Page MenuHomePhabricator

db2135 crashed
Closed, ResolvedPublic

Description

Mar 24 22:26:53 db2135 mysqld[3981]: 210324 22:26:53 [ERROR] mysqld got signal 11 ;
Mar 24 22:26:53 db2135 mysqld[3981]: This could be because you hit a bug. It is also possible that this binary
Mar 24 22:26:53 db2135 mysqld[3981]: or one of the libraries it was linked against is corrupt, improperly built,
Mar 24 22:26:53 db2135 mysqld[3981]: or misconfigured. This error can also be caused by malfunctioning hardware.
Mar 24 22:26:53 db2135 mysqld[3981]: To report this bug, see https://mariadb.com/kb/en/reporting-bugs
Mar 24 22:26:53 db2135 mysqld[3981]: We will try our best to scrape up some info that will hopefully help
Mar 24 22:26:53 db2135 mysqld[3981]: diagnose the problem, but since we have already crashed,
Mar 24 22:26:53 db2135 mysqld[3981]: something is definitely wrong and this may fail.
Mar 24 22:26:53 db2135 mysqld[3981]: Server version: 10.4.13-MariaDB-log

Suspiciously, this seems to have happened seconds after https://gerrit.wikimedia.org/r/c/operations/puppet/+/674724 @Legoktm

Event Timeline

oh crap, it probably is my fault. I had to delete and recreate some tables with the wrong charset (T277286#6944044) - I wasn't aware that would or could even crash mysql. And I should have noticed the m5 alerts in -operations and connected the dots. Please let me know if there's anything I can do to help fix the situation.

it crashed after "CREATE UNIQUE INDEX ix_mailinglist_list_id ON mailinglist (list_id)" at 2021-03-24 22:26:53

I restarted the host to check for hw errors.

After upgrade and restart, I ran into:

Error 'Duplicate key name 'ix_mailinglist_list_id'' on query. Default database: 'testmailman3'. Query: 'CREATE UNIQUE INDEX ix_mailinglist_list_id ON mailinglist (list_id)

The index existed on all s5 servers on codfw, so I dropped it using replication and then restarted replication.

LSobanski triaged this task as Medium priority.Thu, Mar 25, 1:35 PM
LSobanski moved this task from Triage to In progress on the DBA board.

This looks like https://jira.mariadb.org/browse/MDEV-23019, which was fixed in 10.4.14.

The server was running 10.4.13 when the crash occurred.

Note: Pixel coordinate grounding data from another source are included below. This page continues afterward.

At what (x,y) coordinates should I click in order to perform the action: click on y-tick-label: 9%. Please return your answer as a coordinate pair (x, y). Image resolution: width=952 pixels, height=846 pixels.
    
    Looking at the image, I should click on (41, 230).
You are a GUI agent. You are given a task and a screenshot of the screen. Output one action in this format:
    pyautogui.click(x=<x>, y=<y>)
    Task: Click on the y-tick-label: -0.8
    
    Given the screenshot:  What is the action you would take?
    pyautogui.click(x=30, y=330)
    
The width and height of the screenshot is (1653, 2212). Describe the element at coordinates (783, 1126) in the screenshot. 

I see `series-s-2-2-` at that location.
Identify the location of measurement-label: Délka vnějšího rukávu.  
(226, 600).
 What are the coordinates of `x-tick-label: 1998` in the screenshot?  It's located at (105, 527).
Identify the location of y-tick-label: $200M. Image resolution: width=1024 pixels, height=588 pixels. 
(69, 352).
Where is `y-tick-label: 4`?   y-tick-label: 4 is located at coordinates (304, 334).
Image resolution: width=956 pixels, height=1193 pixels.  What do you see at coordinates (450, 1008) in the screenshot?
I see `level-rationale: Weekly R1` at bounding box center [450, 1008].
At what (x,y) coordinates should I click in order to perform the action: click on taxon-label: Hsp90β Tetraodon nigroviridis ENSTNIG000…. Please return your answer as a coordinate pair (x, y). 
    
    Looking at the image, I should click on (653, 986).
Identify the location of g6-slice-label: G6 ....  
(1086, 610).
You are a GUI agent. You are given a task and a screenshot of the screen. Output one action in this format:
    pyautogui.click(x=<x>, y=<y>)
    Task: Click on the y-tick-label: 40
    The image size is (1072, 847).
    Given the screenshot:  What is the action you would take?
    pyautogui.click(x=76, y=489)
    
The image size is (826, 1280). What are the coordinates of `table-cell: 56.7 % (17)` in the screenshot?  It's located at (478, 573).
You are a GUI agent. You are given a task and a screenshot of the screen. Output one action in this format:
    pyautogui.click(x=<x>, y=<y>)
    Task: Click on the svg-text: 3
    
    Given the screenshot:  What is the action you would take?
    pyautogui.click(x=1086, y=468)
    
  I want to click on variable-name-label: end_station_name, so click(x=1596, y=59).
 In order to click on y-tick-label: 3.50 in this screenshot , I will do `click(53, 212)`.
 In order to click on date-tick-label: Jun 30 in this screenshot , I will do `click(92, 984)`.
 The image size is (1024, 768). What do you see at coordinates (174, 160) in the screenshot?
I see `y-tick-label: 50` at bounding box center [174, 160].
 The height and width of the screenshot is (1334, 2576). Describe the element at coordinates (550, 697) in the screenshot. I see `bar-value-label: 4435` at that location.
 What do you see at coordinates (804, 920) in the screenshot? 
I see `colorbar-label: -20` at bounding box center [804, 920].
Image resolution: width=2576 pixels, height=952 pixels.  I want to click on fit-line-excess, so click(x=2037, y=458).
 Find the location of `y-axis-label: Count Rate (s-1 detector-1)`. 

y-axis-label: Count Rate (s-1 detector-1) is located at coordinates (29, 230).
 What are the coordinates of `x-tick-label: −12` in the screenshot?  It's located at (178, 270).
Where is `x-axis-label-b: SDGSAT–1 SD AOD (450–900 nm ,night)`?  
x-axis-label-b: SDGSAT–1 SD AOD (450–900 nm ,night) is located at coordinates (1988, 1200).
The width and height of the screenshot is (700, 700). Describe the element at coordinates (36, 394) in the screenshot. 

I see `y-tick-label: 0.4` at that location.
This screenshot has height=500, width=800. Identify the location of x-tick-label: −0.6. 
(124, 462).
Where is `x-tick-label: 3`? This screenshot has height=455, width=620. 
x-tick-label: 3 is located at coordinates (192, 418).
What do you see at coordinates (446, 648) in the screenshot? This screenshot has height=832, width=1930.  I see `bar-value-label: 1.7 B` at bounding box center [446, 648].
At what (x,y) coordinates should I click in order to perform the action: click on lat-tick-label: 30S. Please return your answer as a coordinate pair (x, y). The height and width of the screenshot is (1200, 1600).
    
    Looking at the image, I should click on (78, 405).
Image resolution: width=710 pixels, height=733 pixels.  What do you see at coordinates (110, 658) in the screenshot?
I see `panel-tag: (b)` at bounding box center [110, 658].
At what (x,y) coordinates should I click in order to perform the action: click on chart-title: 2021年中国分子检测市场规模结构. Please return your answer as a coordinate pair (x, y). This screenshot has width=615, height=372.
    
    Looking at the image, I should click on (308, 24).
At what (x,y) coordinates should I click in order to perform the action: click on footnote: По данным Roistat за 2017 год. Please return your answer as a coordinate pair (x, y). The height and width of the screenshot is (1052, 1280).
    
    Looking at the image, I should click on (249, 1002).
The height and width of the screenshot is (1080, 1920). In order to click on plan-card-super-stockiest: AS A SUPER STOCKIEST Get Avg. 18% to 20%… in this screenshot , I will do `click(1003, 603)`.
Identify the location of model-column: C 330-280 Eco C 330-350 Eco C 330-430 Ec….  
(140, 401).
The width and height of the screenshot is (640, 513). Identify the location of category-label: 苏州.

The server is now running 10.4.18.

Wonder if this could have also been the reason for T272614.

We still have 34 hosts running 10.4.13, should these be fast-tracked for an upgrade?

Wonder if this could have also been the reason for T272614.

We still have 34 hosts running 10.4.13, should these be fast-tracked for an upgrade?

Probably we should, just to be on the safe side.

What else is pending on this task?

Nothing else that I'm aware of.

Thanks, will create a task to upgrade 10.4.13 hosts and close this.

Marostegui assigned this task to jcrespo.

Thanks everyone for responding to this.